> **Exercise directions**: Each entry must be written out again exactly as it stands.

> **Record extracts**:
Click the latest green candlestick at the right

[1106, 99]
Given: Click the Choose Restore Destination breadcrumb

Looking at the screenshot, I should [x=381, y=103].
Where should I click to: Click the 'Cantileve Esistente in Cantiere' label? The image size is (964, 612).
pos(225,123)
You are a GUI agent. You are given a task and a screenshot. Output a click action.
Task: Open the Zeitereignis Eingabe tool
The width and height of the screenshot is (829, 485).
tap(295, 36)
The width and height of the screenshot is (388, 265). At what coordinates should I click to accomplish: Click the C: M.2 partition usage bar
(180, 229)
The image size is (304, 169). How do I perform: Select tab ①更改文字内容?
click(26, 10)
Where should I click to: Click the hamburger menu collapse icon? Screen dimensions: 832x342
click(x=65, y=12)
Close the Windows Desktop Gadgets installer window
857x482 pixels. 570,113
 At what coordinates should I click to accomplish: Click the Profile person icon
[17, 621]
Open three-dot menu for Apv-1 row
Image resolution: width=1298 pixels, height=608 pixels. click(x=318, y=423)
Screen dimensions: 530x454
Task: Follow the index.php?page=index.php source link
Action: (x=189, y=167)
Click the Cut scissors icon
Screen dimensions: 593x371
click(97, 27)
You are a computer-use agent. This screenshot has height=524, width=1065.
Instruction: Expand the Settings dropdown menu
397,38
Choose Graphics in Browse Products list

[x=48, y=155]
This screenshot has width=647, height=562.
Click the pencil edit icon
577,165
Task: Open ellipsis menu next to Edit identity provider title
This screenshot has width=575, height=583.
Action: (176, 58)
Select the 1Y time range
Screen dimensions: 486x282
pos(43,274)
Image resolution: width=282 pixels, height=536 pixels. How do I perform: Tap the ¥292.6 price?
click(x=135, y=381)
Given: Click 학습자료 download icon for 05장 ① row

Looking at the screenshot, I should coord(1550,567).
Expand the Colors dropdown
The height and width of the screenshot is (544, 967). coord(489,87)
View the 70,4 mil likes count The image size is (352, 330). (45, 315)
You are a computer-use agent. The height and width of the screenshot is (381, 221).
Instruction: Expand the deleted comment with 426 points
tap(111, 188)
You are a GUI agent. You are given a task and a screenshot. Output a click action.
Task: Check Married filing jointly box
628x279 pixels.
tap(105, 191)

> **The answer**:
Click the latest green candlestick at the right

[1106, 99]
Given: Click the Choose Restore Destination breadcrumb

Looking at the screenshot, I should [x=381, y=103].
Where should I click to: Click the 'Cantileve Esistente in Cantiere' label? The image size is (964, 612).
pos(225,123)
You are a GUI agent. You are given a task and a screenshot. Output a click action.
Task: Open the Zeitereignis Eingabe tool
The width and height of the screenshot is (829, 485).
tap(295, 36)
The width and height of the screenshot is (388, 265). At what coordinates should I click to accomplish: Click the C: M.2 partition usage bar
(180, 229)
The image size is (304, 169). How do I perform: Select tab ①更改文字内容?
click(26, 10)
Where should I click to: Click the hamburger menu collapse icon? Screen dimensions: 832x342
click(x=65, y=12)
Close the Windows Desktop Gadgets installer window
857x482 pixels. 570,113
 At what coordinates should I click to accomplish: Click the Profile person icon
[17, 621]
Open three-dot menu for Apv-1 row
Image resolution: width=1298 pixels, height=608 pixels. click(x=318, y=423)
Screen dimensions: 530x454
Task: Follow the index.php?page=index.php source link
Action: (x=189, y=167)
Click the Cut scissors icon
Screen dimensions: 593x371
click(97, 27)
You are a computer-use agent. This screenshot has height=524, width=1065.
Instruction: Expand the Settings dropdown menu
397,38
Choose Graphics in Browse Products list

[x=48, y=155]
This screenshot has width=647, height=562.
Click the pencil edit icon
577,165
Task: Open ellipsis menu next to Edit identity provider title
This screenshot has width=575, height=583.
Action: (176, 58)
Select the 1Y time range
Screen dimensions: 486x282
pos(43,274)
Image resolution: width=282 pixels, height=536 pixels. How do I perform: Tap the ¥292.6 price?
click(x=135, y=381)
Given: Click 학습자료 download icon for 05장 ① row

Looking at the screenshot, I should coord(1550,567).
Expand the Colors dropdown
The height and width of the screenshot is (544, 967). coord(489,87)
View the 70,4 mil likes count The image size is (352, 330). (45, 315)
You are a computer-use agent. The height and width of the screenshot is (381, 221).
Instruction: Expand the deleted comment with 426 points
tap(111, 188)
You are a GUI agent. You are given a task and a screenshot. Output a click action.
Task: Check Married filing jointly box
628x279 pixels.
tap(105, 191)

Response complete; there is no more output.